The paper appeared in a journal about coral reefs and was read mostly by professional coral reef biologists. Edmunds and his colleagues realized that their paper was missing one key element that could attract the interests of more of their fellow scientists — an experiment that proved their theory was right.

In 2016, Edmunds, Bramanti and Nelson returned to Mo’orea and trimmed some corals from small plots of reef, altering the “density” of the corals in specific areas.

“We achieved exactly what we predicted would occur — we removed the coral and, sure enough, recruitment went up,” Edmunds said.

Applying density-dependence processes, which are regularly used in many aspects of ecological science, is much harder to apply to aquatic environments where the times researchers can work underwater is limited.

“It’s really difficult to work underwater,” Edmunds said. “If you work underwater for too long, you’ll die. If you stay underwater for sort of too long, you’re paralyzed. It’s not as easy as going into a forest and working there for 12 hours straight.”

Corals growing on a wave-cut channel on the outer reef of Moorea. Photo by Peter Edmunds.

Corals growing on a wave-cut channel on the outer reef of Mo’orea. Photo by Peter Edmunds.

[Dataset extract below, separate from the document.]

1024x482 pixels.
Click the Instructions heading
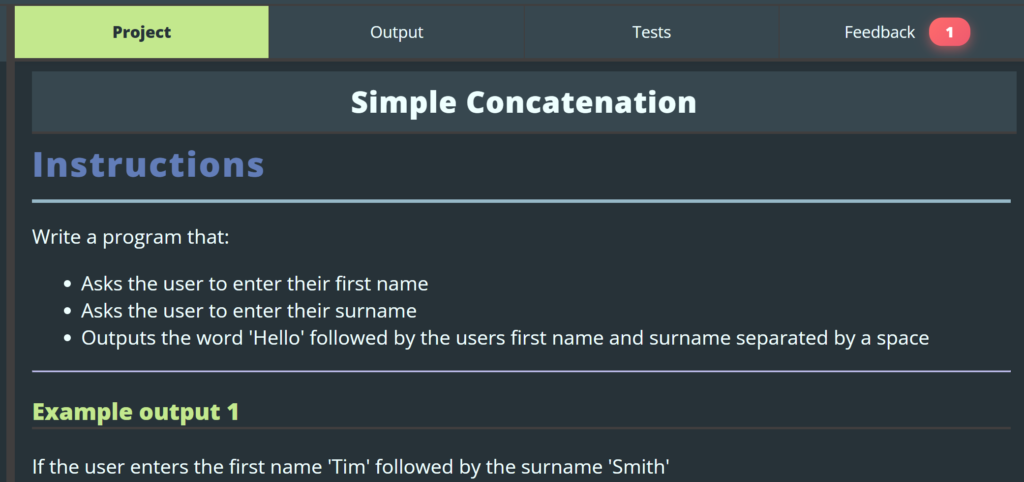coord(148,164)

But as marine scientists continue to study coral reefs over the course of years, if not decades, they are able to gather data and conduct experiments suggesting that the mechanisms controlling marine populations are similar to those controlling populations of plants and animals on the land.

“Many marine biologists have not been paying enough attention to what their colleagues in terrestrial biology are doing,” said Edmunds, who has spent the past 14 years studying the coral reefs off Mo’orea. “There’s a huge understanding of how a forest functions, and you can argue that some animals, like branching corals, can make underwater forests and, therefore, it is interesting to ask whether forests of trees and forests of coral are regulated by similar mechanisms.”

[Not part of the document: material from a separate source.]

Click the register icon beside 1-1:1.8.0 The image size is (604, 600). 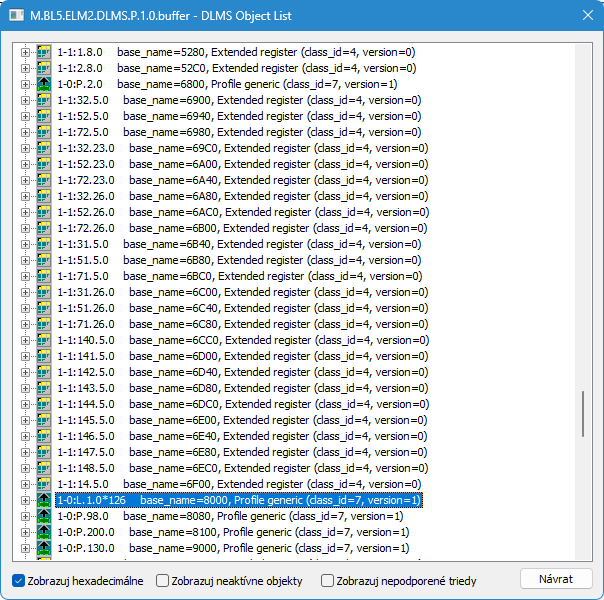(x=44, y=52)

Edmunds said the density-dependences processes that applied in Mo’orea can provide marine biologists important information as they study ways to help coral reefs recover from disasters.

“If you can better understand the mechanisms that determine how a coral reef is put back together following a disaster, then you have a better chance of understanding how it might be put back together in a world with more intense hurricanes, perhaps fewer predators or possibly more diseases,” he said.

Edmunds, who also spent the past 32 years studying the reefs of St. John, U.S. Virgin Islands, said he did not think the density-dependence process he saw in Mo’orea would apply in the Caribbean.

“Most of the reefs in the Caribbean are so degraded that I think they are controlled by different rules,” he said. “Their rule book has changed because their communities have changed so much.”

Edmunds called the recognition that density dependence applies to many coral reef communities “a step forward” in understanding what may save them from the effects of climate change.

“Science advancement occurs down a very long road along which scientists are taking very small steps,” he said. “If you take enough steps, however, you can make a difference in understanding the way in which the biological world functions. I don’t know if we can take enough steps to understand the biological crises we are currently facing. That will depend on resources, public support and interest.”